Transcribe word for word the stretch from "Politico media writer" through "General Loretta Lynch." in the excerpt below on the criticism of Comey's book.

## Excerpted text:
☆ ☆ ☆ ☆

It goes on to rip Comey as revealing himself to be "partisan, petty and disappointingly, breathtakingly, small-minded."
"There seems to be no thought behind this book — only gossip and rather pitiable attempts at self-aggrandizement," the board writes.
MSNBC host Ari Melber flatly said Comey "still does not get it" and that through his book, even with the benefit of hindsight, he has doubled down on his biggest mistakes.
Melber lit into Comey over his defense of the handling of the Hillary Clinton email investigation, calling him "dumb" for worrying about potential partisan spin that the Justice Department was controlled by the Clinton team.
Politico media writer Jack Shafer criticized Comey's book and subsequent mammoth interview with George Stephanopoulos as having "drenched the public discourse with the stink of sanctimony," hitting him for portraying himself as a "deacon of justice."
Like others, Shafer hits Comey for his personal hits on Trump's appearance and tan, and for spoiling his own message.
"When your 304-page book and marathon interviews produce sympathy for Donald Trump—even a dollop of sympathy—you’re doing it wrong," Shafer wrote.
Washington Post book critic Carlos Lozada reserved particularly biting criticism for Comey's treatment of former Attorney General Loretta Lynch.
In his memoir, Comey makes oblique references to unverified, classified materials that could have been used by political opponents to impeach Lynch's independence regarding the Clinton investigation.
"Of course, it is also bothersome that the former FBI director would cite vague information to imply wrongdoing by the nation’s top law-enforcement official, with the very nature of the information making it hard for her to respond," Lozada wrote. "The Washington Post has reported that in 2016 the FBI received a Russian intelligence document citing an email in which Lynch supposedly assured the Clinton campaign that the investigation would not go too deep, but that the document was unreliable."
"For Comey to suggest that the attorney general ‘appeared politically compromised' without offering supportive evidence does not seem particularly ethical. And it does not seem like leadership," he concluded.
The Washington Examiner noted media observers who were unimpressed with Comey following Sunday's hour-long interview special with Stephanopoulos.
"I didn’t like that interview," CNN political analyst David Gregory said Monday. "I don’t think Jim Comey came off well at all. I think yet again he is obsessed with his standing, his media standing, his kind of political standing."
CNN commentator Ana Navarro, a fanatical critic of Trump, even joined in the Comey criticism, tweeting he was "obnoxiously self-righteous."
Maybe it's just me…the more I hear from @comey, the more conflicted I feel. I want to believe him that this is all about loyalty to country and inviolable respect for the truth. But damn, the guy has a big ego, is selectively inconsistent. I find him obnoxiously self-righteous.
— Ana Navarro (@ananavarro) April 16, 2018
The Republican Party has declared war on Comey, a former Republican himself, in the wake of the book tour, launching a website called LyinComey.com and promoting videos and clips of his critics.

☆ ☆ ☆ ☆

## Listed entries:
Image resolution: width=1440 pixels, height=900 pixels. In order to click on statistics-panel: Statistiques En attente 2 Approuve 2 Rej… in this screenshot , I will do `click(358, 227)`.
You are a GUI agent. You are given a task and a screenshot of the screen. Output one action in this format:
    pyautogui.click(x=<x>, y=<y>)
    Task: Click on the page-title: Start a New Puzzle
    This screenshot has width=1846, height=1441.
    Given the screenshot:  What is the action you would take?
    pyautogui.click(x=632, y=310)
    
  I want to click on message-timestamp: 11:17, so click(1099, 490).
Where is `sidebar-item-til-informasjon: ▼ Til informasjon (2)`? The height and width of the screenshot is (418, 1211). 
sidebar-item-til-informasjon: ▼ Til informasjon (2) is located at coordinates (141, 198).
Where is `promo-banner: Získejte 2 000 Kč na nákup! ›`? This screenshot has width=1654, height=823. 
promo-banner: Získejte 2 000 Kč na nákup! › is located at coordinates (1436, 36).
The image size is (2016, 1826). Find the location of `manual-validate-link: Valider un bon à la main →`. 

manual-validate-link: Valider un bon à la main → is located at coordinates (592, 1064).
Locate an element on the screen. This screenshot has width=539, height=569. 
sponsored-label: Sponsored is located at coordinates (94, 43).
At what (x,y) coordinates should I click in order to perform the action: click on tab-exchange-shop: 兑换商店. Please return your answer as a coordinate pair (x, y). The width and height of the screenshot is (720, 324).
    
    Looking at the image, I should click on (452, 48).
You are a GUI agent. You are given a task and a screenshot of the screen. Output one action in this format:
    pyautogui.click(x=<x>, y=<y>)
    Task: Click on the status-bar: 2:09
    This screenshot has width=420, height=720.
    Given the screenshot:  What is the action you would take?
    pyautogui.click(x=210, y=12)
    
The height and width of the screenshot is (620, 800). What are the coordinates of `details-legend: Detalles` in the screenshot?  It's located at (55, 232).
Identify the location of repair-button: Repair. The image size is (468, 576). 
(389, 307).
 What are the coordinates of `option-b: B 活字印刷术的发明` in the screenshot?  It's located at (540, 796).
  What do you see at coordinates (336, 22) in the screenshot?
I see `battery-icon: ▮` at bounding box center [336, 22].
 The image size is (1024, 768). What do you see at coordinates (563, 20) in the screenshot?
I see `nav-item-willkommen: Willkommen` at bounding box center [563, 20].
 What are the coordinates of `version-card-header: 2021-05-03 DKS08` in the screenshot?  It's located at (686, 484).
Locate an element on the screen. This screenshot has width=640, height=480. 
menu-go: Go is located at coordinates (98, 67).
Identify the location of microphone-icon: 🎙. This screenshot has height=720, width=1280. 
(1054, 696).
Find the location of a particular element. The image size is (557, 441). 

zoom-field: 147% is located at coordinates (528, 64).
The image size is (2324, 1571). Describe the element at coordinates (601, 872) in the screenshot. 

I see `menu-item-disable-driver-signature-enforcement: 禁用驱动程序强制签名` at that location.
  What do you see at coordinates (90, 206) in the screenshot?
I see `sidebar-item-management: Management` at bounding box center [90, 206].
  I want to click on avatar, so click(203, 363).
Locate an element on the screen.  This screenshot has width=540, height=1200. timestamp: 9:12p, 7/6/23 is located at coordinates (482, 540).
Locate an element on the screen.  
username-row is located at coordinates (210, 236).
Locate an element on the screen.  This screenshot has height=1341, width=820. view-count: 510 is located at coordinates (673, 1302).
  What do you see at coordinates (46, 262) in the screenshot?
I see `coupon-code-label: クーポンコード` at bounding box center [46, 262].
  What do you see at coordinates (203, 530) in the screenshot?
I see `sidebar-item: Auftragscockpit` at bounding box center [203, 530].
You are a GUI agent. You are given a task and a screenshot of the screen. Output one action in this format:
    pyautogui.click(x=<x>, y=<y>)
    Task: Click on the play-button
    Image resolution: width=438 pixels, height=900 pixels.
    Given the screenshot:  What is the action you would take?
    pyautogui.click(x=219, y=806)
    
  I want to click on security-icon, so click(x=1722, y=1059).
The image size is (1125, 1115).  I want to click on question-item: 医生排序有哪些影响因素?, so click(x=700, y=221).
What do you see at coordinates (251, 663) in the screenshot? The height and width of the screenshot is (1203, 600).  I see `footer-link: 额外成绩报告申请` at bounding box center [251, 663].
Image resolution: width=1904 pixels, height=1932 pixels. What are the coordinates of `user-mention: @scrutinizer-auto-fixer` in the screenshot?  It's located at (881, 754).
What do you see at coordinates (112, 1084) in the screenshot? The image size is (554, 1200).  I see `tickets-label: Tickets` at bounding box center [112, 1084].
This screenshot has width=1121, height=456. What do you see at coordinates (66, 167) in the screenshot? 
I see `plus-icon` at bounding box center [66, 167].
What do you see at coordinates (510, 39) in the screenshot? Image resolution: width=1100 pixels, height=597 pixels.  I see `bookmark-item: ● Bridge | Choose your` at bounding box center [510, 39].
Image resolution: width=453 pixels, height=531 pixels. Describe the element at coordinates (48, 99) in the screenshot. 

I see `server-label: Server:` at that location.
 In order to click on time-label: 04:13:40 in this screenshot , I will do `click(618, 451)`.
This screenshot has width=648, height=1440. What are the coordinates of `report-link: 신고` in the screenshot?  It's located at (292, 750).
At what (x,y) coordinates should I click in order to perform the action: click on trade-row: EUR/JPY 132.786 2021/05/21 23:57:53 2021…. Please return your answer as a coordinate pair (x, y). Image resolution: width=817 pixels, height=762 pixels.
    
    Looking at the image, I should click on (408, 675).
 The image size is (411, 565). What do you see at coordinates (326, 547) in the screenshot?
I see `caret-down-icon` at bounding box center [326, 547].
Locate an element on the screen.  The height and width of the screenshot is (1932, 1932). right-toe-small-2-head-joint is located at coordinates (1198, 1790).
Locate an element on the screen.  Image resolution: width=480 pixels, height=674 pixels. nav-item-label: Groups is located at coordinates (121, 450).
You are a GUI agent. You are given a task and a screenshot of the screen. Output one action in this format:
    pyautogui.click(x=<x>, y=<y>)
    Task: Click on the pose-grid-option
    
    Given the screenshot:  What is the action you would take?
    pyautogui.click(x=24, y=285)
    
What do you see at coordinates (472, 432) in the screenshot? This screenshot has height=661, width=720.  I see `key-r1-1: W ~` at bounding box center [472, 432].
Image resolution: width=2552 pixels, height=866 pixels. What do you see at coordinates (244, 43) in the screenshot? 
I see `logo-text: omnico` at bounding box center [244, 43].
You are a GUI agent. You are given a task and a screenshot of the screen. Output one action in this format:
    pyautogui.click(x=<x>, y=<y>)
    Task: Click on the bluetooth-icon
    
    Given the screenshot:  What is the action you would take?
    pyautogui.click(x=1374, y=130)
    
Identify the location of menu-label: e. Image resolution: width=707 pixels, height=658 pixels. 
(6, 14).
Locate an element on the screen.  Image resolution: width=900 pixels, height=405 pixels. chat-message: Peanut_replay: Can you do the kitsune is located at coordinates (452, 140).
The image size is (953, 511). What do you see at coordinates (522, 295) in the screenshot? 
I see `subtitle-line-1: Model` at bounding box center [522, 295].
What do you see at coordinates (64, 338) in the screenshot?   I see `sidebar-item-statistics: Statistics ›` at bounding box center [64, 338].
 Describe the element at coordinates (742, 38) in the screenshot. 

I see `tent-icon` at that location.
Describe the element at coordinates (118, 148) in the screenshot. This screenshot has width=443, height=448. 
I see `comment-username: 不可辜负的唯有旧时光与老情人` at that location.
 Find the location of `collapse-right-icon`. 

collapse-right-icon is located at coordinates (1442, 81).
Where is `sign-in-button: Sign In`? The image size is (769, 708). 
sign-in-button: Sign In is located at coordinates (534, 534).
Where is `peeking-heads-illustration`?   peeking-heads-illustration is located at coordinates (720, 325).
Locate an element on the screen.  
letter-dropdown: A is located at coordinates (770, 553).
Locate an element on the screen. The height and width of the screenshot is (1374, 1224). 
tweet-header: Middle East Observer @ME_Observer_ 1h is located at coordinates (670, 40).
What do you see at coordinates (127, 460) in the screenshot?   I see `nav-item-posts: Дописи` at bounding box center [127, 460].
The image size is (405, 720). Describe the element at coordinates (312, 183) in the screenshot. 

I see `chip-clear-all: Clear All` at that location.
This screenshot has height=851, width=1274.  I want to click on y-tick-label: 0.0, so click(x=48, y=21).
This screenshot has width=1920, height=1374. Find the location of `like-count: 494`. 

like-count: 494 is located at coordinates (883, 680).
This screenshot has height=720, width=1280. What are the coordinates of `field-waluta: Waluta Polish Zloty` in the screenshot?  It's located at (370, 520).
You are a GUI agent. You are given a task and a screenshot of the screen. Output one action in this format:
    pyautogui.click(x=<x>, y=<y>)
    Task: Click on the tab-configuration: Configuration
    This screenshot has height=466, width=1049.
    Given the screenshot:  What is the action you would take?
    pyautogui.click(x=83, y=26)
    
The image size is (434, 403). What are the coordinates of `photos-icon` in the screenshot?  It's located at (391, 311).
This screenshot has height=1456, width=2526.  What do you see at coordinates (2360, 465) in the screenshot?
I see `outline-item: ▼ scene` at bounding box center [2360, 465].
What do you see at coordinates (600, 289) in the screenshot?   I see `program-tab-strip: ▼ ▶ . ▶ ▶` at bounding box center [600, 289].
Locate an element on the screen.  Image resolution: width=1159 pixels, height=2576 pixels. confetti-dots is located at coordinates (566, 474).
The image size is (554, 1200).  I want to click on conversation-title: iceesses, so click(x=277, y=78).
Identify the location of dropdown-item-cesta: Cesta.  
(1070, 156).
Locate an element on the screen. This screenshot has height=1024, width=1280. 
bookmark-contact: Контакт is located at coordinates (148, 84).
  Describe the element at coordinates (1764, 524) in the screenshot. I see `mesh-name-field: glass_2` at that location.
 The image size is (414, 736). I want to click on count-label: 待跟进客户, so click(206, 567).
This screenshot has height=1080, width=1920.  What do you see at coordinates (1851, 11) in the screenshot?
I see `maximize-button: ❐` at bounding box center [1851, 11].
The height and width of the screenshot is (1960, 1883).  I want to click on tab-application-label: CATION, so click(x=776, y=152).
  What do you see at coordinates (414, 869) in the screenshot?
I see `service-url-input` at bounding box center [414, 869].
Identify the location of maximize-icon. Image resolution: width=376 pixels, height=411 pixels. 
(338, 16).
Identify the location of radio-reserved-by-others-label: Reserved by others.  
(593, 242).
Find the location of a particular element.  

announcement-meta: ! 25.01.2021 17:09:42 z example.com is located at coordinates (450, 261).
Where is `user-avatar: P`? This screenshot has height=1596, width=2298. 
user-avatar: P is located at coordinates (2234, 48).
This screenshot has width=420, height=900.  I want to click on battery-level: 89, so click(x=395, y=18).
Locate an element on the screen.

☆ ☆ ☆ ☆

## Solution for this exercise:
Politico media writer Jack Shafer criticized Comey's book and subsequent mammoth interview with George Stephanopoulos as having "drenched the public discourse with the stink of sanctimony," hitting him for portraying himself as a "deacon of justice."
Like others, Shafer hits Comey for his personal hits on Trump's appearance and tan, and for spoiling his own message.
"When your 304-page book and marathon interviews produce sympathy for Donald Trump—even a dollop of sympathy—you’re doing it wrong," Shafer wrote.
Washington Post book critic Carlos Lozada reserved particularly biting criticism for Comey's treatment of former Attorney General Loretta Lynch.